# START OF Data to process

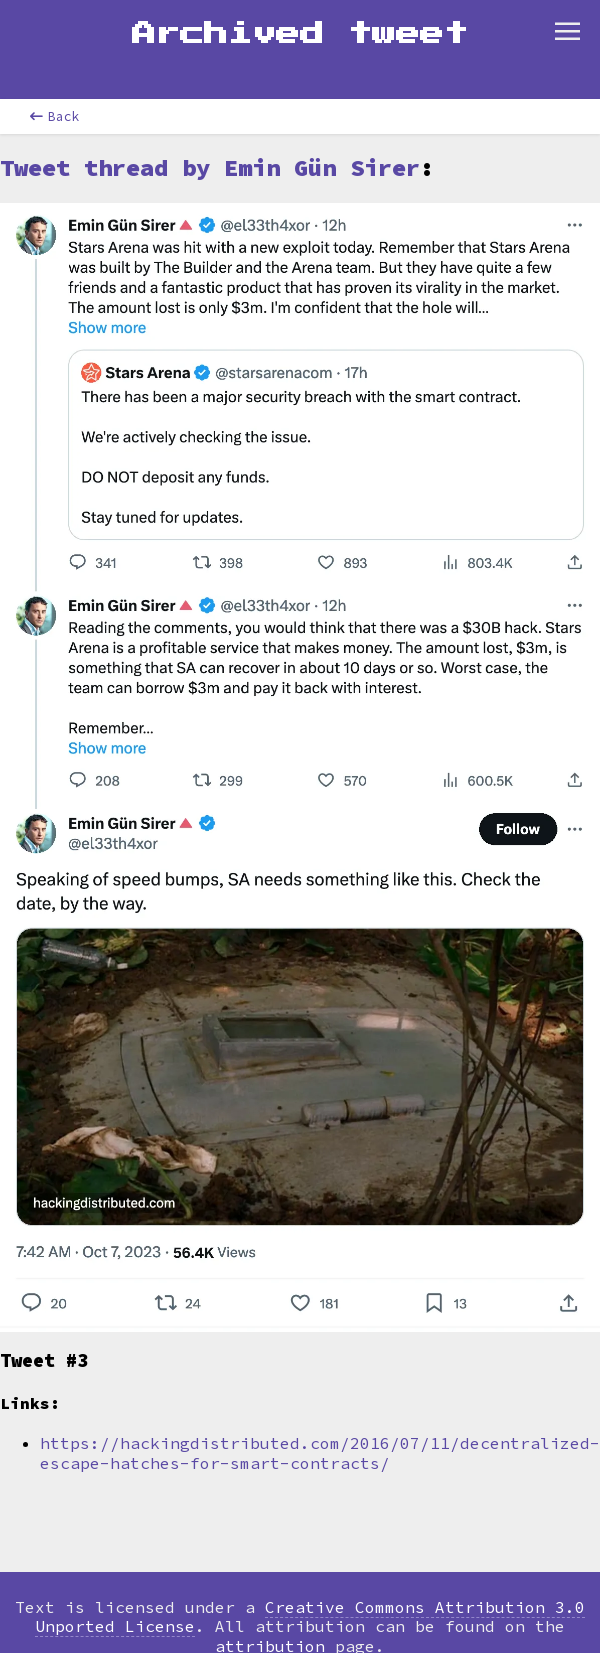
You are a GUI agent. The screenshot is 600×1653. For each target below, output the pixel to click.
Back (55, 116)
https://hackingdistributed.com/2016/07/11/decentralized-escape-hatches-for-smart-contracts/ (320, 1452)
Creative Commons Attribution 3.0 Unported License (310, 1616)
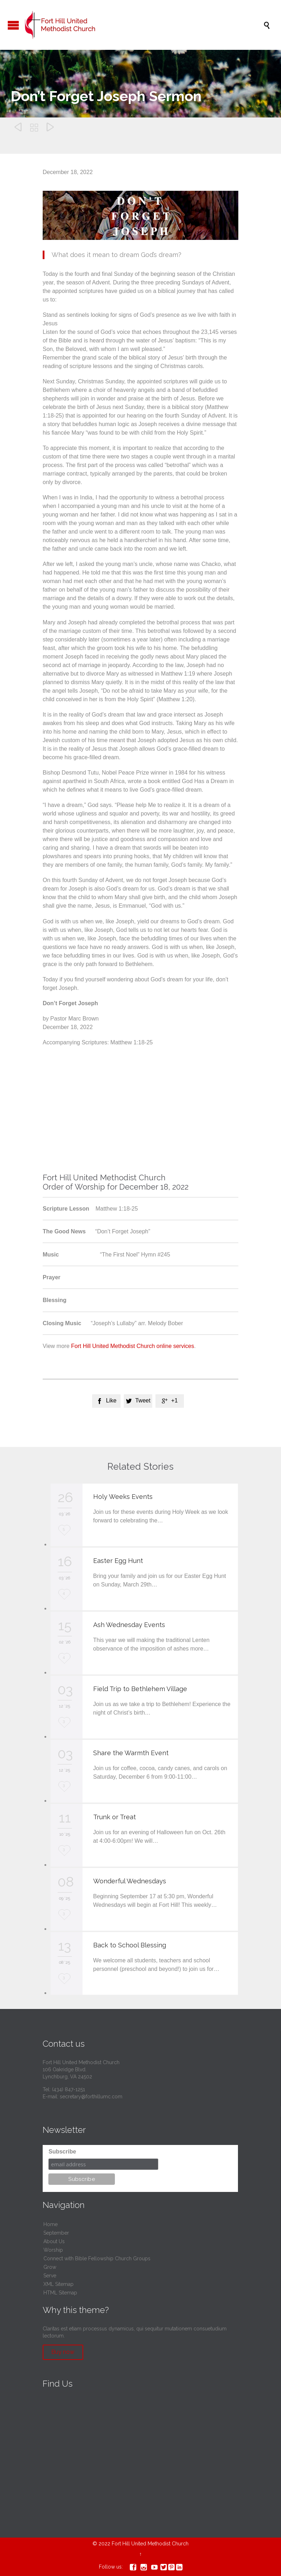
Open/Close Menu (13, 25)
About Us (54, 2241)
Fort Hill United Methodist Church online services (132, 1346)
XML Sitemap (58, 2284)
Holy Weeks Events (123, 1496)
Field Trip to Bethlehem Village (140, 1689)
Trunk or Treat (114, 1817)
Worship (53, 2250)
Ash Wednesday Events (129, 1624)
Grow (49, 2267)
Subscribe (62, 2152)
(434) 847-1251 (68, 2089)
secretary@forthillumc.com (91, 2096)
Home (50, 2224)
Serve (49, 2275)
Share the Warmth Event (131, 1753)
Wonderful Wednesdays (129, 1881)
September (56, 2233)
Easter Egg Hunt (118, 1560)
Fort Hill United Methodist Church (150, 2543)
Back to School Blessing (129, 1945)
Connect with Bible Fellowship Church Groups (96, 2258)
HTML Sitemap (60, 2293)
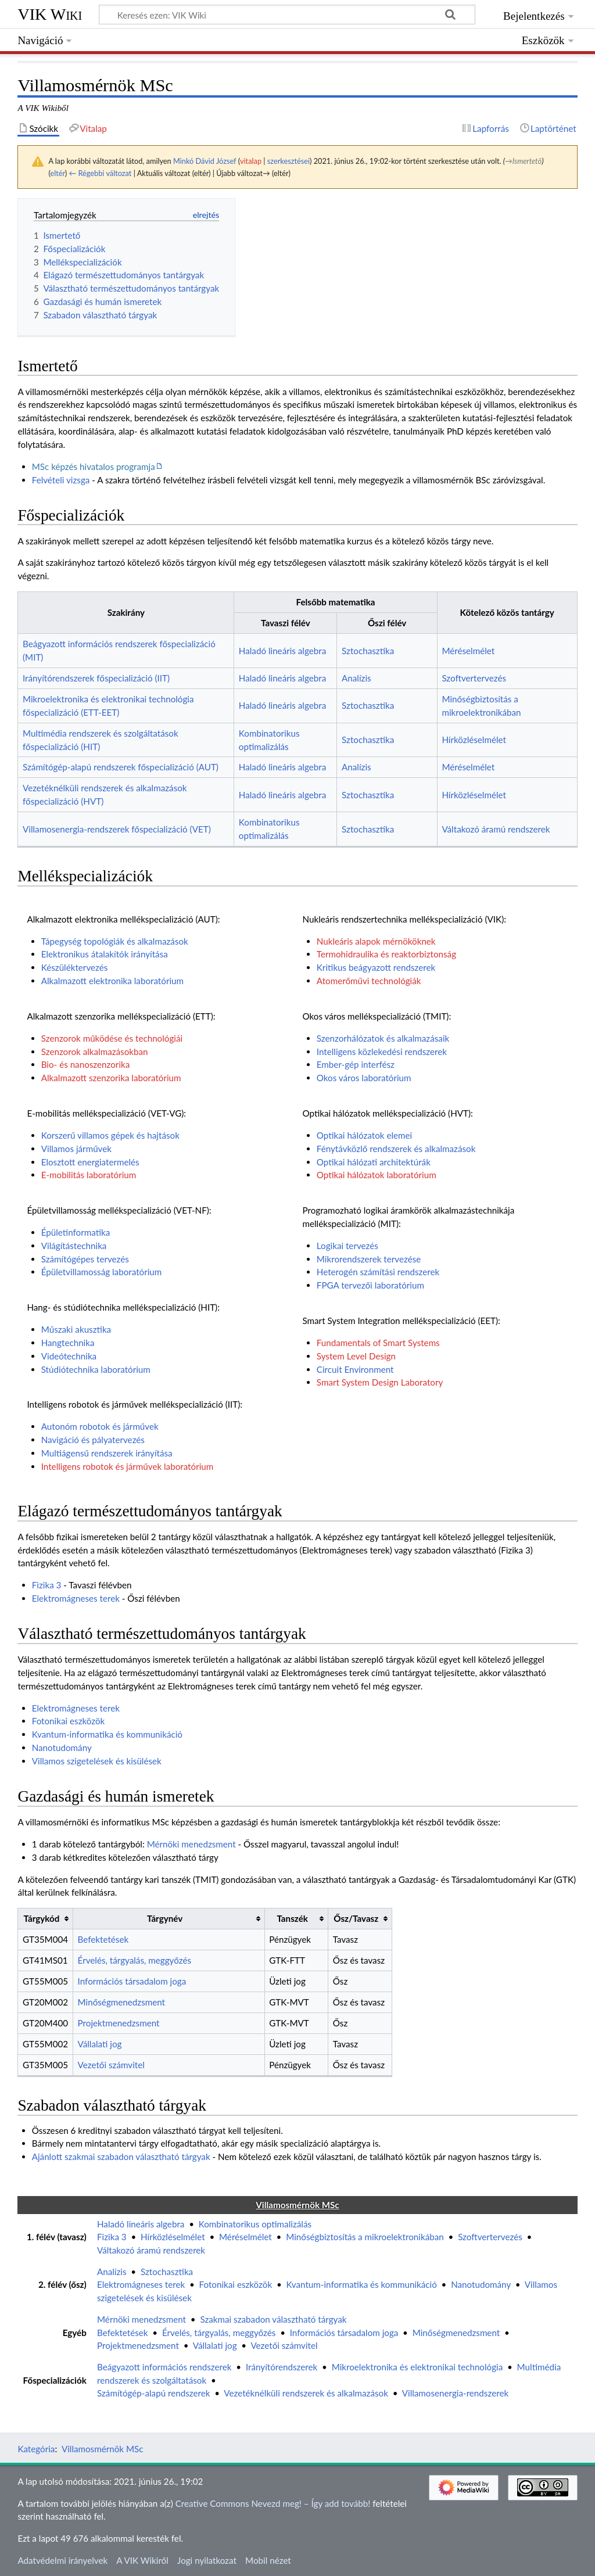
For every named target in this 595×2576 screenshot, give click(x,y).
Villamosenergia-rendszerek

# END OF Data to process

▸ **Set task**
Copy every row above line for line, with the wording unchanged, and leave out the pictures.

▸ **Full response**
You are a GUI agent. The screenshot is 600×1653. For each target below, output the pixel to click.
Back (55, 116)
https://hackingdistributed.com/2016/07/11/decentralized-escape-hatches-for-smart-contracts/ (320, 1452)
Creative Commons Attribution 3.0 Unported License (310, 1616)
Open/Close Menu (13, 25)
About Us (54, 2241)
Fort Hill United Methodist Church online services (132, 1346)
XML Sitemap (58, 2284)
Holy Weeks Events (123, 1496)
Field Trip to Bethlehem Village (140, 1689)
Trunk or Treat (114, 1817)
Worship (53, 2250)
Ash Wednesday Events (129, 1624)
Grow (49, 2267)
Subscribe (62, 2152)
(434) 847-1251 (68, 2089)
secretary@forthillumc.com (91, 2096)
Home (50, 2224)
Serve (49, 2275)
Share the Warmth Event (131, 1753)
Wonderful Wednesdays (129, 1881)
September (56, 2233)
Easter Egg Hunt (118, 1560)
Fort Hill United Methodist Church (150, 2543)
Back to School Blessing (129, 1945)
Connect with Bible Fellowship Church Groups (96, 2258)
HTML Sitemap (60, 2293)
For every named target in this 595×2576 screenshot, give click(x,y).
Villamosenergia-rendszerek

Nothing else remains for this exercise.